I really don't have anything negative to say about the unit at all. I didn't care for the 2 units together either, one of the reasons was the gas tank size and the need to refill more often.

I would highly recommend the Yamaha 3000iSEB. One thing to add is the special plug that plugs & locks into the generator then the other end is the female side for a 30amp plug. The normal 30am cord won't plug straight in. Most of the dealers sell them, so I'd get one when you order it.


----------



## kjdj (Sep 14, 2004)

I wanted the Yamaha but couldn't find anyone in the Atlanta area that could service it if I had a problem.

I went with the Honda EU3000is. $1694 at the local large Honda motorcycle shop.


----------



## Mgonzo2u (Aug 3, 2004)

The Yamaha EF30iSEBC should do just fine for everyone in an OB TT (not sure about the 5'rs)

Check prices on Ebay. Just cut and past *Yamaha EF30iSEBC* into the search area and you will find the best prices around (w/ FREE S&H) for this model and I believe it comes with all your needed RV accessories.


----------



## BigBadBrain (Aug 26, 2004)

Yamaha EF30iSEBC is 151lbs dry. I don't have anywhere to put it and lifting it to a storage area is out. As Y-Guy and others have shown, if you have a pickup and some ramps, you can certainly use this option. Us SUV types are not likely to find this as the ultimate solution. Mgonzo2u, where do you store it?

The prices on e-bay do look pretty good. For my money, a pair of Honda EU2000 is the right thing for running AC. 50lbs each and easily stored.

BBB


----------



## Mgonzo2u (Aug 3, 2004)

BBB,

I do not own one yet but I am eyeing one of the aforementioned Yamaha's very closely now. Its only a matter of time. I like the fact that the Ebay deals come with Free Ship (almost unheared of for something this heavy), RV Plug (30A), DC Cables and Wheels. Honda charges extra for all that stuff and more.
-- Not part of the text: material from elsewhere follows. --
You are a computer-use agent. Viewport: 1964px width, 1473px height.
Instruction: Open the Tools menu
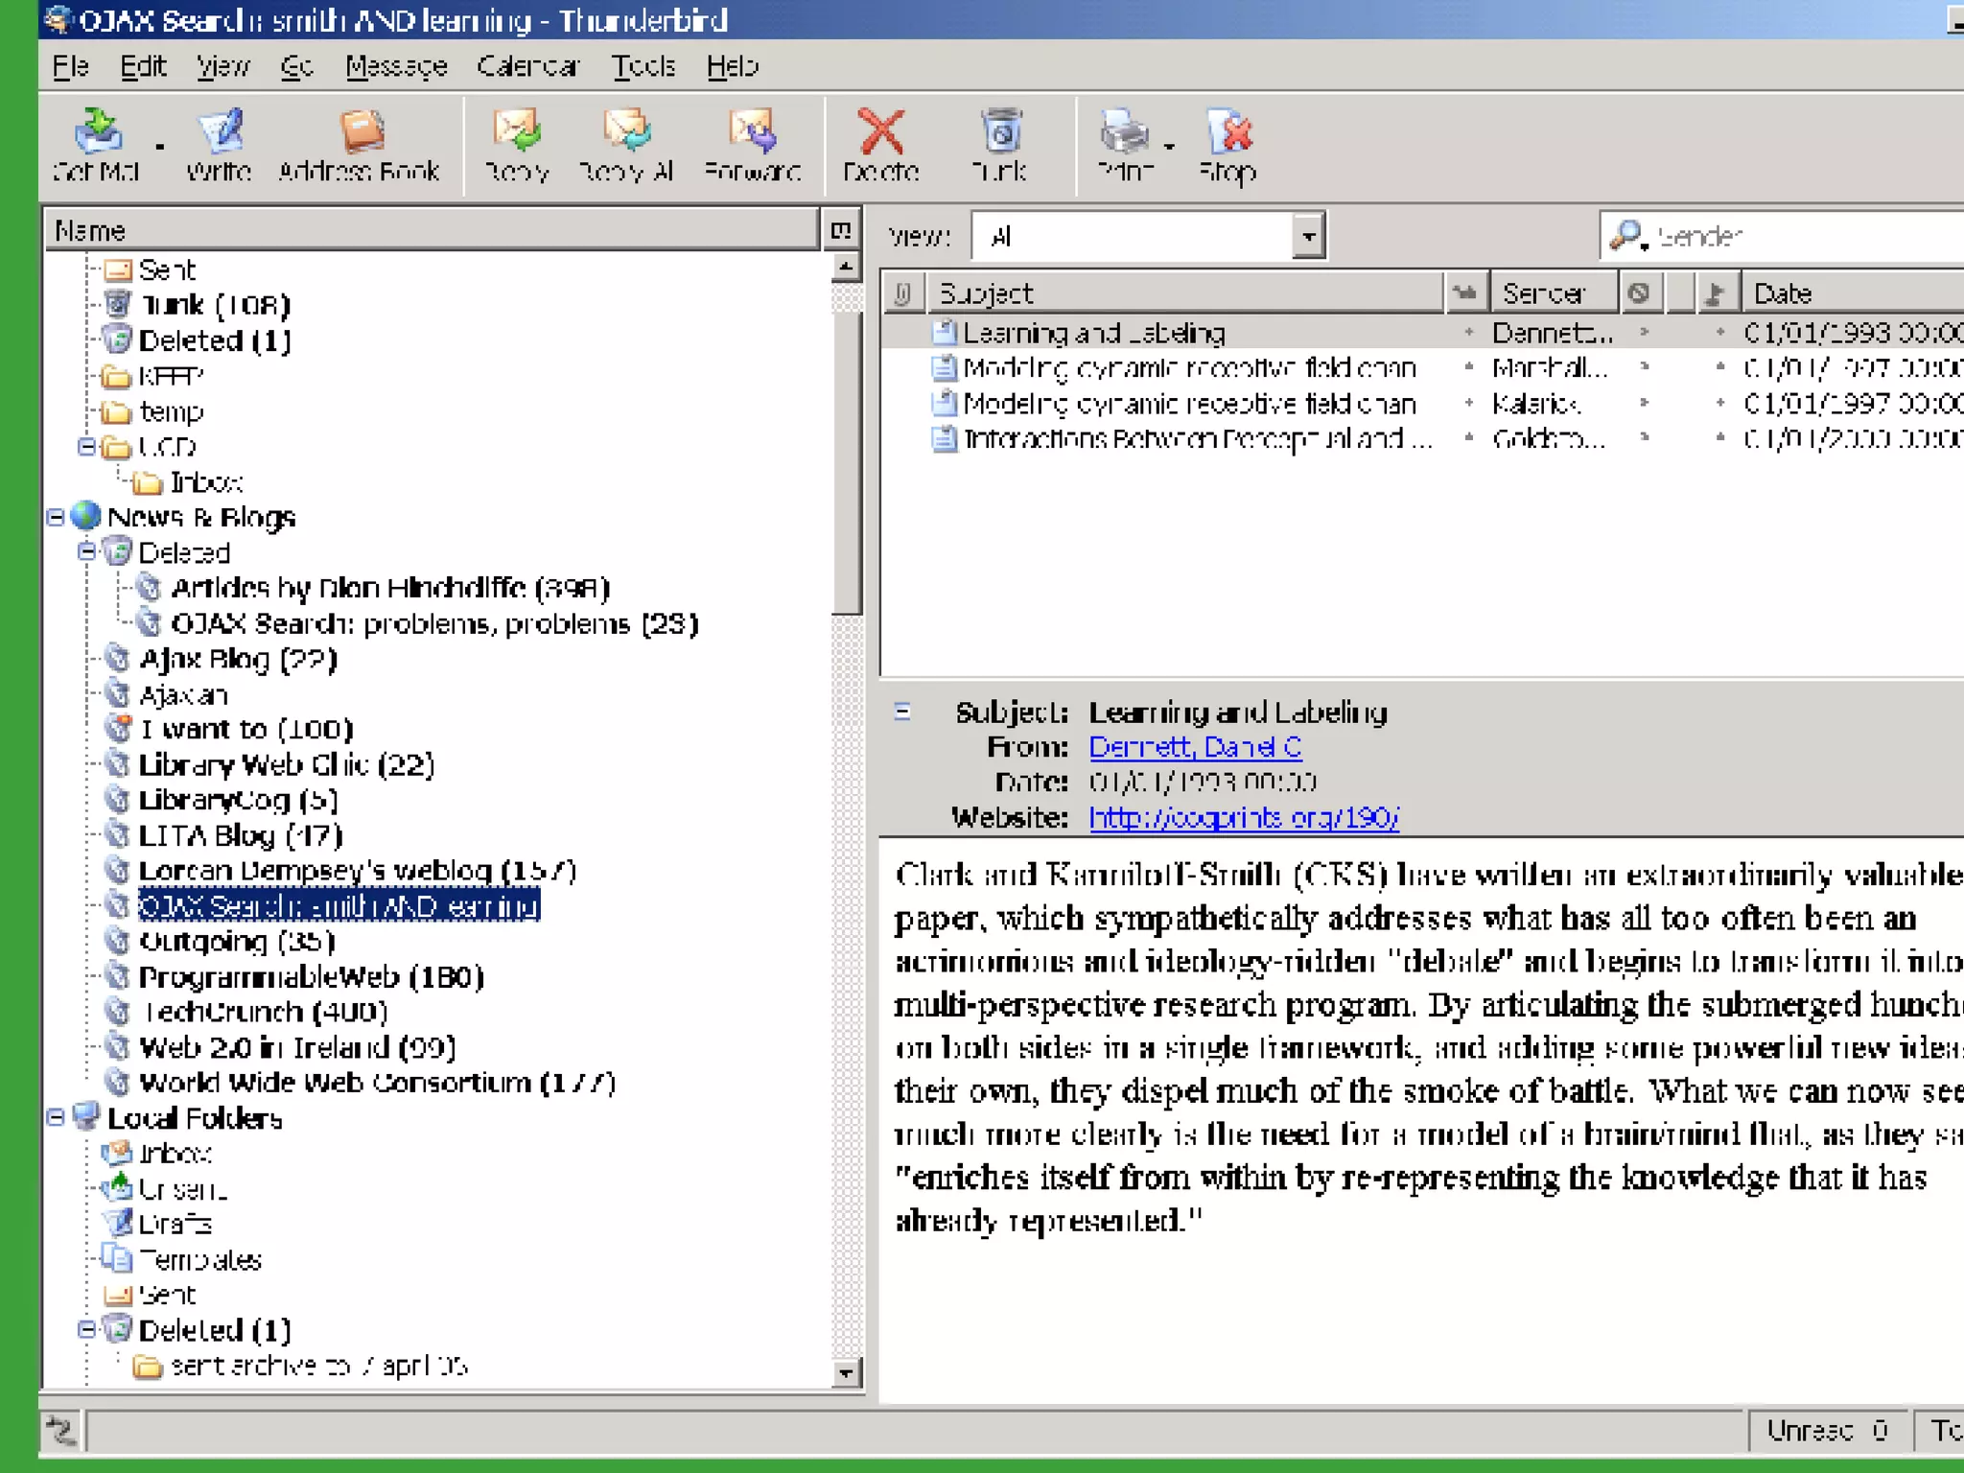click(x=643, y=66)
As for how heavy it is, I imagine I would be dead lifting it whenever it needed to be moved around. I've still got some of my youthful strength left so I imagine I would be putting it to good use for this particular purpose.


----------



## Racechasers (Feb 22, 2005)

Yeah, that is exactly where I will be purchasing mine from, Ebay. I'm also going to buy the wireless remote starter for it. I've been thinking about the transportation, storage and security issues and have asked on here as well. I think the best thing is going to be some sort mod or rig in the back of the truck.


----------



## D&DOutback (Jan 22, 2004)

I'm considering getting the Yamaha but I have a (maybe stupid) question regarding generators in general.
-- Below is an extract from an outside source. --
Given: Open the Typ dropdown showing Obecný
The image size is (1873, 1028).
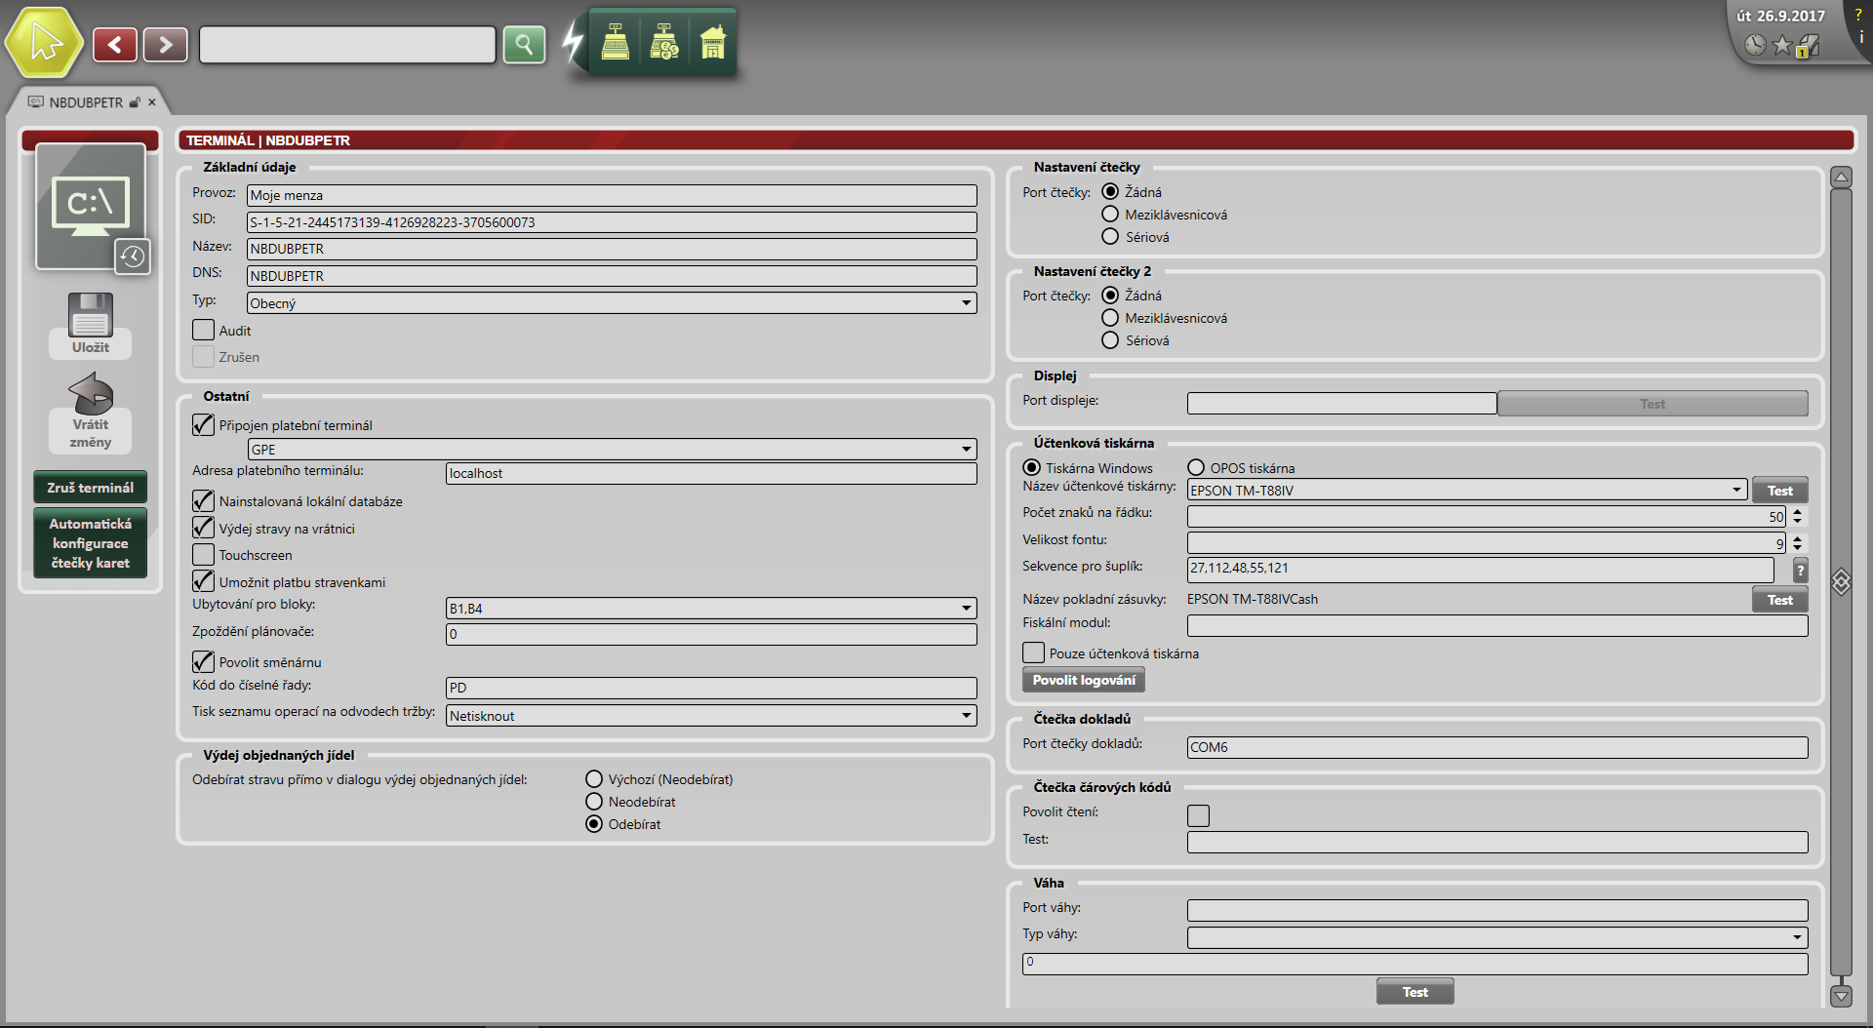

Can these generators be left outside in the rain when in use or do you have to have some form of cover from the elements?


----------



## Y-Guy (Jan 30, 2004)

D&D what I did was to lock mine under the rear slide with the muffler at the edge. It's probably just fine leaving it in the rain, but I figured better safe than sorry. I'll try to find my owners manual and see what it says about the elements.


----------



## bt996sb (Feb 2, 2005)

Think hard about being "youthful" and lifting one of these. They may say only 150 lbs. but because of the compact nature of a generator with the windings and everything they feel much heavier.
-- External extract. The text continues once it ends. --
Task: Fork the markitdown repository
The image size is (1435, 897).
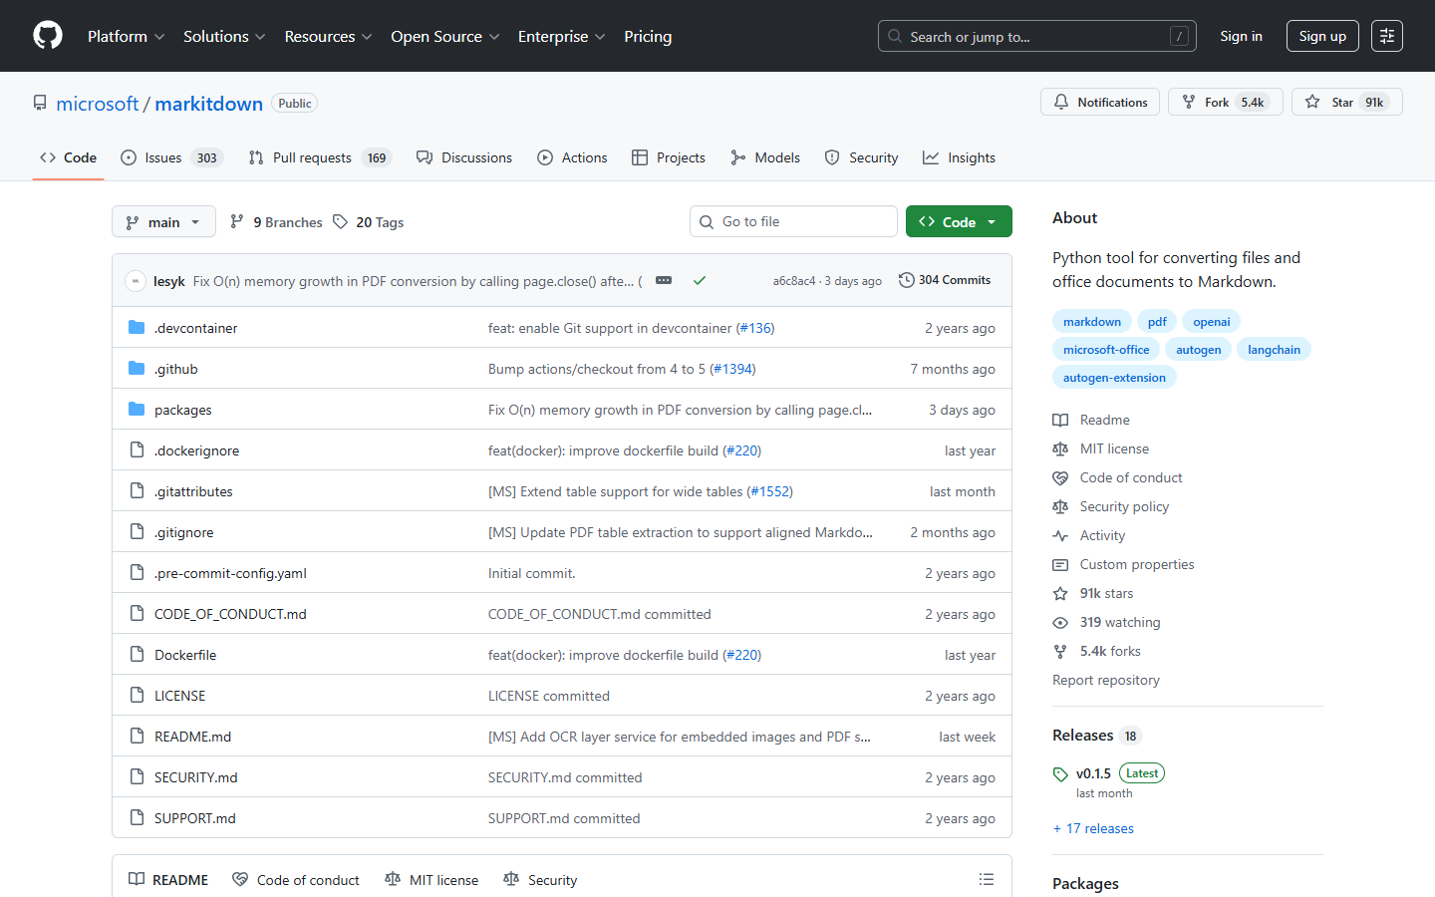Action: 1225,102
With the gas added, they are extremely hard to pick up. I would suggest going to a local dealer and trying to lift one on the floor and keep in mind what you will be loading and unloading from and to. My supercrew sits pretty high in the back and it is extremely hard to lift it that high to get it in. NOT worth a hurt back, I can tell you that. Could ruine a good camping weekend.


----------



## CWOBOATS (Oct 13, 2004)

150 pounds is heavy. We use ramps to load it into the back of the pick-up. To do it safely, it takes both of us to pull it up, hold it and get it set. We then have to hook up the 5er and move the gen set where it will ride and strap it in. Sometimes we think it's a real pain, but then in the middle of summer we can turn on the A/C and it's well worth it.

W have had this one since last July and have had no problems with it. We thought about the 2 Honda's linked and decided on the Yamaha EF30iSEBC just to have only one unit to mess with.

It's stored in the shed in the back yard and exercised monthly.


----------